Alberto Goldman MD,a Uwe Wollina MD,b Denise Cantrelli Machado PhD,c Daniel Rodrigo Marionwic, PhDd

aPontifical Catholic University of Rio Grande do Sul, Porto Alegre, Brazil
bDepartment of Dermatology and Allergology, Städtisches Klinikum Dresden, Dresden, Germany
cPreclinical Research Center of Brain Institute of Rio Grande do Sul (BraIns), Pontifical Catholic University of Rio Grande do Sul (PUCRS) Porto Alegre, Rio Grande do Sul, Brazil
dPrecision Medicine and Biotechnology Laboratory - Brain Institute of Rio Grande do Sul (BraIns) Porto Alegre, RS, Brazil

Abstract
Background: The search for aesthetic non-surgical procedures is growing. The use of polymethylmethacrylate (PMMA) as a filling material in the nose represents one of the many options among these aesthetic procedures. Its use, however, can lead to complications. The treatment of these complications is often challenging.
Methods: We performed a retrospective clinical analysis of the medical records of patients undergoing treatment of PMMA granulomas of the nose at a private clinic from January, 2015, to January, 2021. A short-pulsed neodymium-YAG (Nd:YAG) laser was applied intranasally or directly by cutaneous incision in the granulomas. Laser-tissue interaction heats the alloplastic material, fragments the product and creates cleavage paths, thereby facilitating the removal of PMMA, either by intercartilaginous removal or aspiration.
Results: Twenty-seven patients were included in the study. All had a history of PMMA injection in the nose. All patients were treated with an intralesional pulsed 1064nm Nd:YAG laser. The material removed after laser-tissue interaction was sent for histopathological examination; this showed the presence of microparticles of exogenous material compatible with PMMA. The partial removal of the alloplastic material was shown to be effective in all cases. One patient developed a small blister in the nasal dorsum. Follow-up ranged from six to 47 months.
Conclusions: The use of intralesional Nd:YAG laser for the treatment of PMMA granulomas on the nose proved to be an effective and safe procedure with improvement of nasal shape, without compromising respiratory function. This technical option represents yet another alternative in the treatment of PMMA granuloma complications.

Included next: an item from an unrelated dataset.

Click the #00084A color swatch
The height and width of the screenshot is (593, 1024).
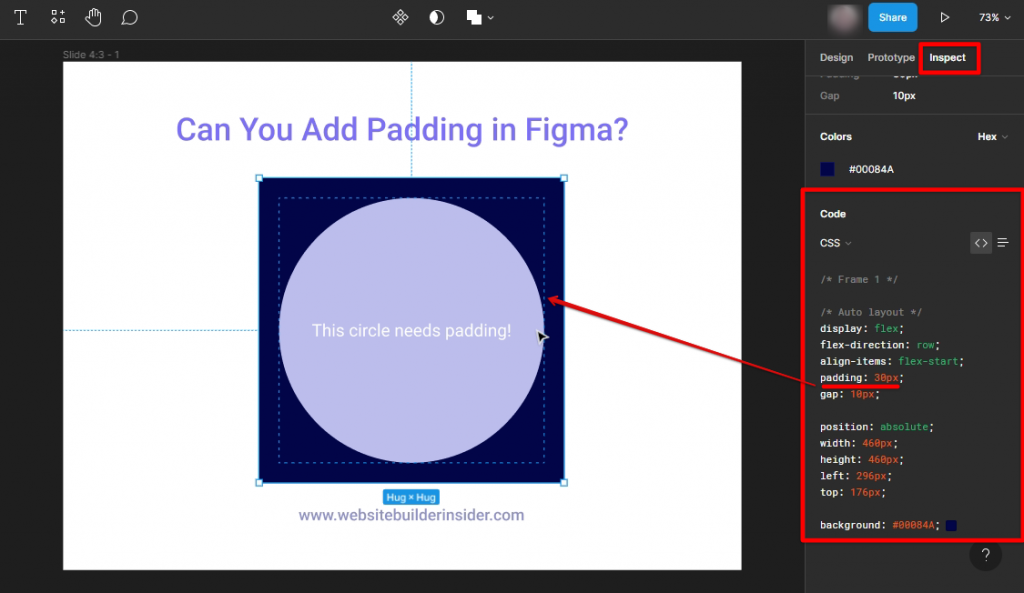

J Drugs Dermatol. 2021;20(11): 1161-1166. doi:10.36849/JDD.6550

INTRODUCTION

Non-surgical procedures aimed at rejuvenating and improving the appearance of the face and nose have grown in recent years. They seek an effective result, a reduction in risks or complications and a shorter recovery period compared to surgery.1 Among these options, injectable fillers have been increasingly used. They aim to correct folds or wrinkles, increase volume, and attenuate the signs of aging.2 The appeal of fillers is that they are simple, low-cost and have a quick recovery when used for aesthetic treatment or nasal deformities.1

Fillers can be temporary (degradable), such as hyaluronic acid, semi-permanent like calcium hydroxylapatite, or permanent (non-degradable), such as polymethylmethacrylate (PMMA). The latter is composed of microspheres suspended in different vehicles such as bovine collagen or methylcellulose.3 Temporary fillers need periodic reapplication to maintain the result. Although initially shown to be safe for soft tissue augmentation, adverse events (AEs), especially with permanent materials such as PMMA, have been unpredictable, sometimes severe, and difficult to handle in the medium and long term. These complications may occur early when they appear up to two weeks after application. Late complications develop during or after the first year following filler injection.4–6

The use of permanent fillers in the nose carries the risk of several severe adverse reactions such as vascular compromise, skin necrosis, and extrusion. Removing this material from the nasal structure is always difficult.7 Foreign body nodules and granulomas are the most frequent manifestations. The main resources used in the management of adverse reactions related to PMMA are its surgical removal, aspiration, injection of corticosteroids, and intralesional laser (diode and Nd:YAG).8–12

In this article, we report a series of patients with PMMA granulomas in the nose and their treatment with intralesional 1064nm Nd:YAG laser.